If sheds are increasingly valued as work spaces than the prices they can command as places for relaxation also demonstrate a growing popularity, writes architectural historian Kathryn Ferry. It’s a question of the estate agent’s mantra ‘location, location, location’ but if your shed is by the sea, adopting the colourful guise of a beach hut, then its value will probably have risen substantially over the last decade.
When I came up with the idea of writing a book about beach huts I imagined myself happily ensconced with pen and paper (electricity supplies being a rare luxury for hut occupants), words coming to me with the regularity of the lapping waves. After all, it works for the crime writer P D James who has penned many a successful novel in her hut at Southwold. Unfortunately, whilst I’ve been doing my research on the history of how wheeled bathing machines evolved into beach huts, the prices have continued to go up meaning my book needs to be a best-seller before I can even think about having my own hut!

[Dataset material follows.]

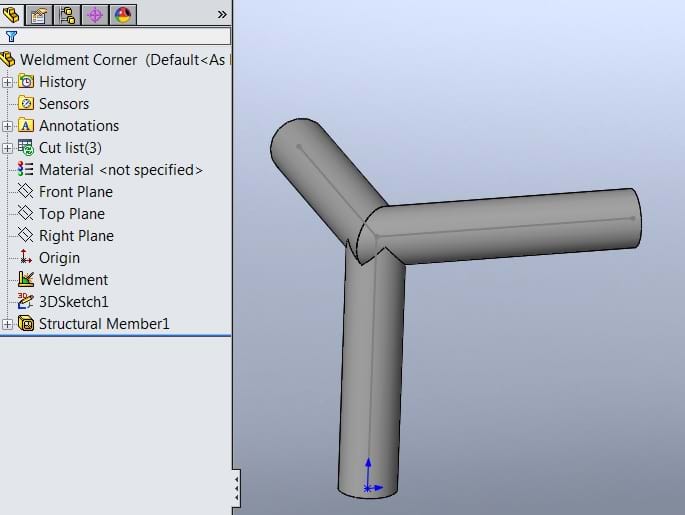The width and height of the screenshot is (685, 515).
Task: Click the Origin icon in tree
Action: coord(26,258)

But perhaps it’s best for me to get on with my project inland because, having seen more than 20,000 huts around the English coast and having spoken to many dedicated ‘hutters’ I’ve realised that these fabulous bolt-holes come with many more in-built distractions than your average shed.There’s the sea for a start, with all its changing moods; the opportunities for people watching are plentiful and if you’re on the right stretch of coast the maritime comings-and-goings of ferrys, yachts and tankers can become oddly compelling.
Beach huts are fantastic for families and their popularity owes much to childhood-holiday nostalgia; their very existence was a response to increasing leisure time from the late Victorian period onwards. So I’ll finish my book in my inland out-house and, when I finally get it, I’ll keep my beach hut as my ‘time off’ shed.